XML it is not the right technology to store a single value.
RDMS is not the right technology to store a single value.
Django cache framework will answer your question if CACHE_BACKEND is set to anything else than file://...
The filesystem is the right technology to "persist a single value".
In settings.py:
RSS_FETCH_DATETIME_PATH=os.path.join(
os.path.abspath(os.path.dirname(__file__)),
'rss_fetch_datetime'
)
In your rss fetch script:
from django.conf import settings
handler = open(RSS_FETCH_DATETIME_PATH, 'w+')
handler.write(int(time.time()))
handler.close()
Wherever you need to read it:
from django.conf import settings
handler = open(RSS_FETCH_DATETIME_PATH, 'r+')
timestamp = int(handler.read())
handler.close()
But cron is the right tool if you want to "run a command every day", for example at 5AM:
0 5 * * * /path/to/manage.py runscript /path/to/retreive/script
Of course, you can still write the last update timestamp in a file at the end of the retreive script, and use it somewhere else, if that makes sense to you.
Concluding by quoting Ken Thompson:
One of my most productive days was
throwing away 1000 lines of code.
One solution I've used in the past is to use Django's cache feature. You set a value to True with an expiration time of one day (in your case.) If the value is not set, you fetch the feed, otherwise you don't do anything.

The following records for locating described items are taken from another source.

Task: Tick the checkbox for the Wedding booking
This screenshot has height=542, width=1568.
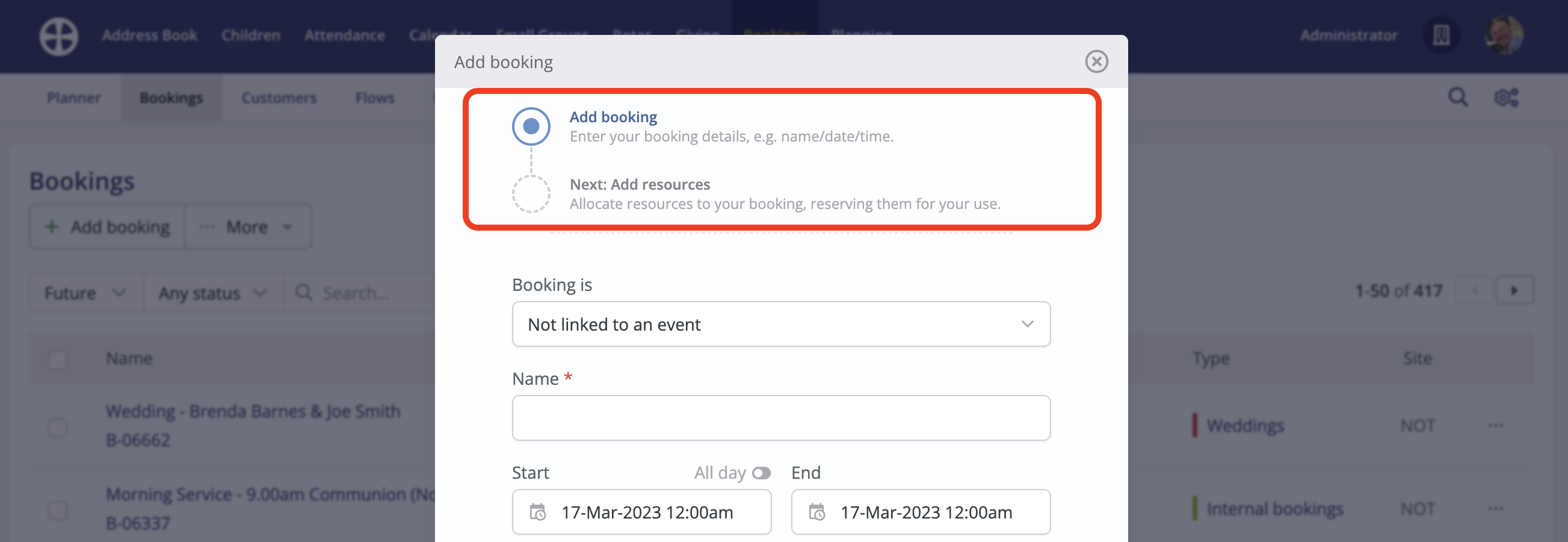Action: (x=57, y=427)
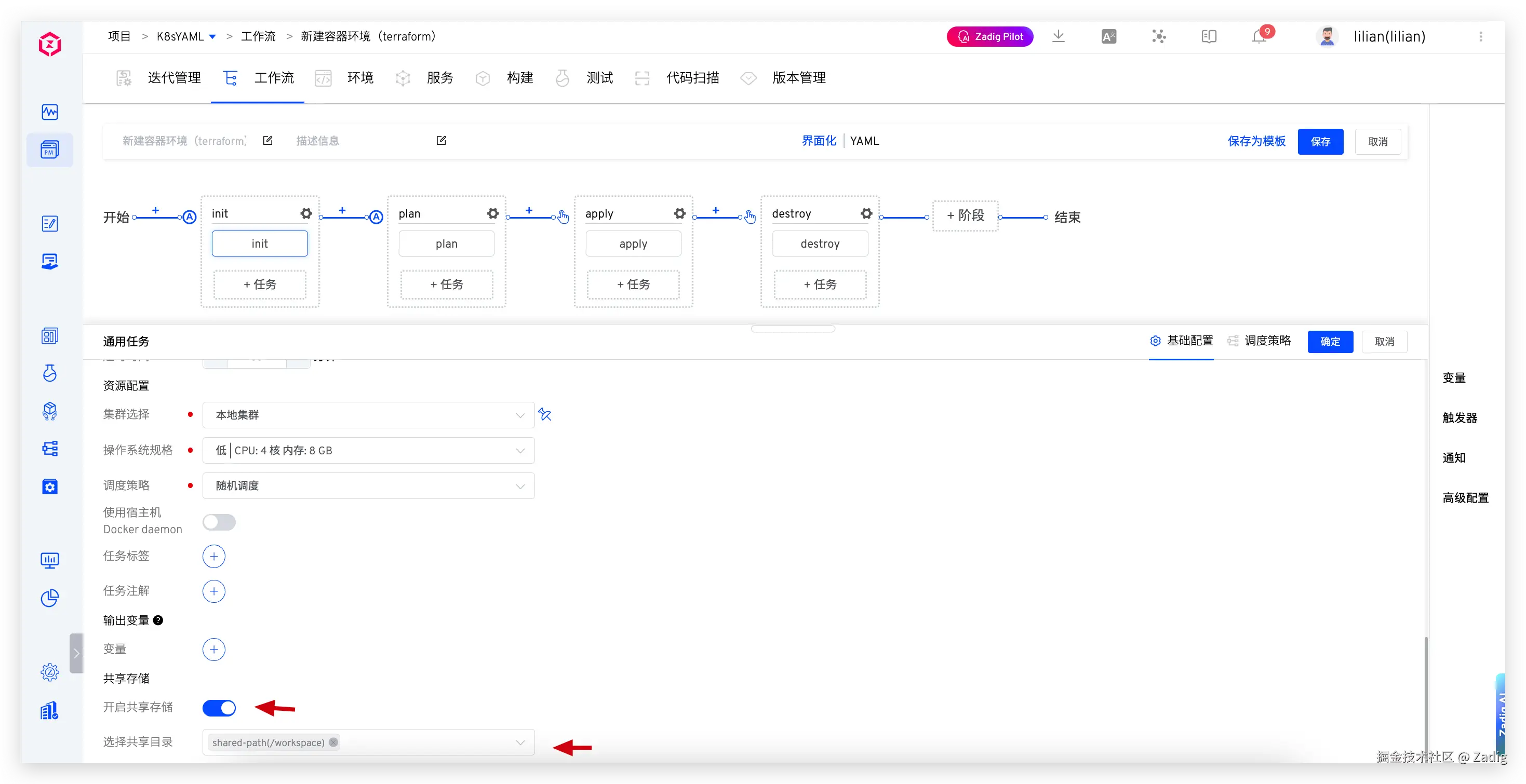This screenshot has width=1526, height=784.
Task: Open settings gear on init stage
Action: (x=306, y=213)
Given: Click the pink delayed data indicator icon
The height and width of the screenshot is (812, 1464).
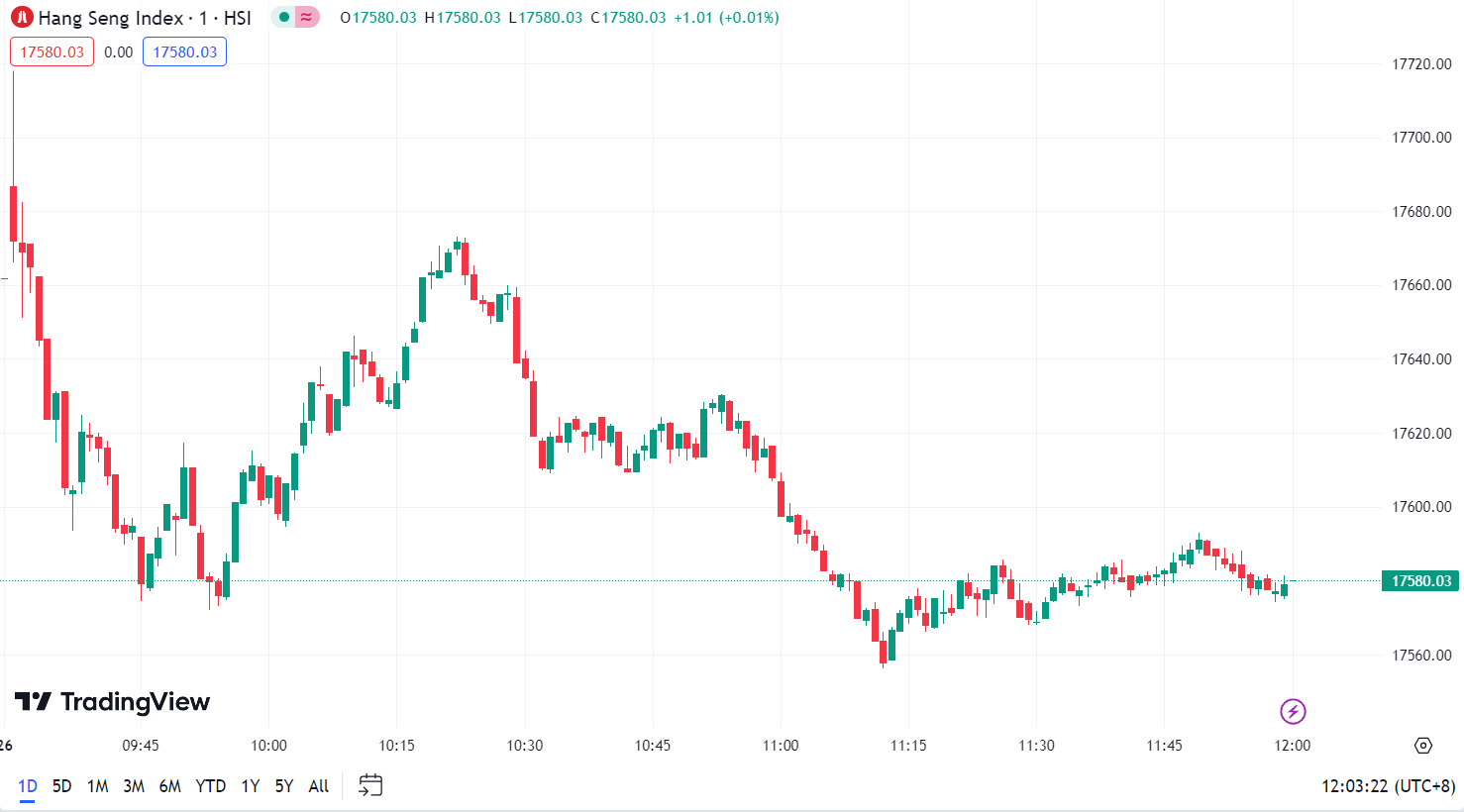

You can see my solution here: Importing your Flickr photos with Django
If you need it only for caching purposes, why not store it in the memcached?
On the other hand, if you use this data for other purposes (e.g. display it on the page, or to make some calculation, etc.), then I would store it in a new model - in Django, all persistence is built on top of the database, via models, and I would not try to use other "clever" solutions.
One thing I used to do when I was deving with PHP, was to store the xml somewhere, but with a new tag inserted to hold the timestamp of the latest retrieval. It wasn't great, but it was quick and simple.
Keeping it simple would lead to the idea of just storing it in the file system ... why can't you do that? You could, for example, have a siteconfig module in one of your apps which held these sorts of data. This could load up data from a specific file, which could be text, JSON, ConfigParser, pickle or any suitable format. Just import siteconfig somewhere, and it can load the data and make it available to the other modules in your site. You could easily extend this to hold a dict-like object with a number of settings (e.g., if you ever have multiple feeds, but don't want to have a model just for 2-3 rows, you could easily hold the last-retrieved time for each feed in a dict keyed by feed URL).
Create a session key, which persists forever and update the feed timestamp every time you access it.